Token Storage Best Practices

  • ⏱️ Token Expiration: Tokens expire after some time. Extract a new one if needed.
  • 🔒 Security: Treat your token like a password. Never commit it to version control.
  • 🔄 Session-tied: Token is tied to your TradingView session.
  • 📝 Storage: Store in environment variables or secure configuration files.

Automated Token Retrieval (Server Scripts)

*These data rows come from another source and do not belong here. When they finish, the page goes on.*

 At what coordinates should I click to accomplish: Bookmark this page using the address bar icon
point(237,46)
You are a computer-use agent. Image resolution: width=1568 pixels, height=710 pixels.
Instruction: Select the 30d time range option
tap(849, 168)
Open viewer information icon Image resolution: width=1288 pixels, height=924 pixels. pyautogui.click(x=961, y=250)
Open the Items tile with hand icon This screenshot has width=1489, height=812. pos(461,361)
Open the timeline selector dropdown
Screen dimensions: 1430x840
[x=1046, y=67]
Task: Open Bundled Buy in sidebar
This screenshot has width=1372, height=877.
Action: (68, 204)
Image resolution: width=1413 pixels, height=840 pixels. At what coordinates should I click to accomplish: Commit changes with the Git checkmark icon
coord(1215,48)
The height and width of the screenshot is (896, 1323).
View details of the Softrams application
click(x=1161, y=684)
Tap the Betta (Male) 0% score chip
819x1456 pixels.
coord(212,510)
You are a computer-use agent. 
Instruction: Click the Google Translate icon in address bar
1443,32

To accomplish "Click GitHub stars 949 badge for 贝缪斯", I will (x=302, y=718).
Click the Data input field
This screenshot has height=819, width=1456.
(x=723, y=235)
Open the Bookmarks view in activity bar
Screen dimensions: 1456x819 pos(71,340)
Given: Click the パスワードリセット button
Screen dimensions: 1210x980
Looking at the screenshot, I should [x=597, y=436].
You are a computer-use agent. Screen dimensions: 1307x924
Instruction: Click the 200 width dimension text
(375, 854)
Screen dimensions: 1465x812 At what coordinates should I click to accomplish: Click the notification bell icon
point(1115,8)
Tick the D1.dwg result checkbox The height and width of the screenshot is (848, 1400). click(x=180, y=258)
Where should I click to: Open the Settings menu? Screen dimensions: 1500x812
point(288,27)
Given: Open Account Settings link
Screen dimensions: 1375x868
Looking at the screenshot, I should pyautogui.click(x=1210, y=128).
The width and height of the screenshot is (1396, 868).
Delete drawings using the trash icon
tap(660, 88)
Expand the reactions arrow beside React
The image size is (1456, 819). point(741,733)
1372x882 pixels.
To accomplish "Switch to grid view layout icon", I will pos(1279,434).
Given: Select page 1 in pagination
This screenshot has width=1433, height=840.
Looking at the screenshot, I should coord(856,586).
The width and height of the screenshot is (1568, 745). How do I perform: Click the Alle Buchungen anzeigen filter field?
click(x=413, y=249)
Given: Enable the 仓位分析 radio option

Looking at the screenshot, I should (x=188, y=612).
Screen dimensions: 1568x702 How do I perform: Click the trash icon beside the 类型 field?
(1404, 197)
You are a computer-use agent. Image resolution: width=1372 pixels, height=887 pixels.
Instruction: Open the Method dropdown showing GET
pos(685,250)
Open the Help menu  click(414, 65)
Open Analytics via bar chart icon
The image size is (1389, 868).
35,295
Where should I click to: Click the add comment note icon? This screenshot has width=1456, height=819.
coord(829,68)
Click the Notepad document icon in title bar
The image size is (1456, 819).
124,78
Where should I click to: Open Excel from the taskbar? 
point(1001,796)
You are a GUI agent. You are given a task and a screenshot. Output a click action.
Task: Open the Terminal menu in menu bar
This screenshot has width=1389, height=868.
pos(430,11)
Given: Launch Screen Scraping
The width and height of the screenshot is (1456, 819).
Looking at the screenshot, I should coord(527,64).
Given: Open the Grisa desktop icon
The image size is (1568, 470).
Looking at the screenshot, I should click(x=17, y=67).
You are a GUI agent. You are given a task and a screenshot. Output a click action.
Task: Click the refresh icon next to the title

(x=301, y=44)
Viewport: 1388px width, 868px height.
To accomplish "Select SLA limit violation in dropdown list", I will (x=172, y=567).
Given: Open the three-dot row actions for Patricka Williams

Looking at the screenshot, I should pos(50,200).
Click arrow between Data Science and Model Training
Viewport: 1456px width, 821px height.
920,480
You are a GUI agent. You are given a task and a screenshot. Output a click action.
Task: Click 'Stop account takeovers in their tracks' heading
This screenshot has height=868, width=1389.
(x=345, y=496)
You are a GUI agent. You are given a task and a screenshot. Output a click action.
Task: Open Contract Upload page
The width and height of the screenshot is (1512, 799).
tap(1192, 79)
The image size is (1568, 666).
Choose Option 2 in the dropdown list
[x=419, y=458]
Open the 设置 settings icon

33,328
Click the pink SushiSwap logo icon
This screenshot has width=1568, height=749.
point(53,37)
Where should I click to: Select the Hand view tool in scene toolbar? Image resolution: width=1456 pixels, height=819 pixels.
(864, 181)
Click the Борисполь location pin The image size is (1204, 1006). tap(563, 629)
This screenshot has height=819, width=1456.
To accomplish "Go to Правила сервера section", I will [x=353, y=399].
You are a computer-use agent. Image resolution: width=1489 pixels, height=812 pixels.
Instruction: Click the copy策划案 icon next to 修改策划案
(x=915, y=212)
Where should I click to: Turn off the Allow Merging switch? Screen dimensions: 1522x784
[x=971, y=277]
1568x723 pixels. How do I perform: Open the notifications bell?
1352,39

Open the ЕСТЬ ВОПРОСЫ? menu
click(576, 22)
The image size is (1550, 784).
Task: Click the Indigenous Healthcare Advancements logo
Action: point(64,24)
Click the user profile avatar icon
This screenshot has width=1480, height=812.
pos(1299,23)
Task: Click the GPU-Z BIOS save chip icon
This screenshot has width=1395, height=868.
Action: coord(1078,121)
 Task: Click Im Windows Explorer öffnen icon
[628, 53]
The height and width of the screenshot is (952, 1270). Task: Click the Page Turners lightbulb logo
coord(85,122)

For automated/scheduled scripts running on servers, you can use the token management utilities:

Installation
pip install playwright playwright-stealth pyotp
playwright install chromium
Setup
  1. Configure your .env file:
TV_USERNAME=your_username
TV_PASSWORD=your_password
TV_TOTP_SECRET=your_totp_secret  # Optional, for 2FA accounts
  1. Extract token (first time or when expired):
python scripts/get_auth_token.py
Usage in Your Scripts
from scripts.token_manager import get_valid_token, get_token_info
from tvDatafeed import TvDatafeed, Interval

# Get valid token (auto-refreshes if expired)
token = get_valid_token(auto_refresh=True)

if token:
    # Check token info
    info = get_token_info(token)
    print(f"Plan: {info['plan']}, Expires: {info['expires_at']}")

    # Use with TvDatafeed
    tv = TvDatafeed(auth_token=token)
    df = tv.get_hist('BTCUSDT', 'BINANCE', Interval.in_1_hour, 100)
Token Manager Features
  • Priority: Environment variable > Cache file > Auto-refresh
  • Validation: Checks expiration with configurable threshold (default: 1 hour before expiry)
  • Caching: Stores token in .token_cache.json with secure permissions
  • Auto-refresh: Uses Playwright + stealth mode to get fresh token

See examples/automated_data_fetch.py for a complete server script example.

"Timeout errors"

Possible causes:

  • Slow internet connection
  • TradingView servers busy

Solution:

# Increase timeout (requires config module)
from tvDatafeed.config import NetworkConfig
config = NetworkConfig(recv_timeout=60.0)

Enable Debug Logging

import logging

logging.basicConfig(level=logging.DEBUG)
tv = TvDatafeed()
tv.ws_debug = True

🧪 Testing

Run tests:

# Install dev dependencies
pip install -r requirements-dev.txt

# Run all tests
pytest

# Run with coverage
pytest --cov=tvDatafeed --cov-report=html

# Run specific tests
pytest tests/unit/test_seis.py

📊 Integration with TA-Lib

TvDatafeed returns pandas DataFrames, making it easy to use with TA-Lib:

import talib

df = tv.get_hist('BTCUSDT', 'BINANCE', Interval.in_1_hour, n_bars=100)

# Calculate indicators
df['SMA_20'] = talib.SMA(df['close'], timeperiod=20)
df['RSI'] = talib.RSI(df['close'], timeperiod=14)
df['MACD'], df['MACD_signal'], df['MACD_hist'] = talib.MACD(df['close'])

🤝 Contributing

Contributions are welcome! Please see CONTRIBUTING.md for guidelines.

Quick start:

  1. Fork the repository
  2. Create a feature branch (git checkout -b feature/amazing-feature)
  3. Make your changes
  4. Add tests
  5. Run tests (pytest)
  6. Commit (git commit -m 'feat: add amazing feature')
  7. Push (git push origin feature/amazing-feature)
  8. Open a Pull Request

📄 License

This project is licensed under the MIT License - see the LICENSE file for details.

🙏 Acknowledgments

  • Original project by StreamAlpha
  • TradingView for providing the data
  • All contributors

⚠️ Disclaimer

This is an unofficial library. Use at your own risk. Always verify data accuracy before making trading decisions.


📺 Video Tutorials

v1.2 Tutorial with Backtrader Integration

Watch the video

Full Tutorial

Watch the video


🐛 Reporting Issues

Before creating an issue:

  1. Search existing issues - Your problem might already be reported
  2. Use latest version - Update to the latest version
  3. Provide details:
    • Python version
    • Operating system
    • Full error traceback
    • Minimal code to reproduce
    • Expected vs actual behavior

See CONTRIBUTING.md for issue templates.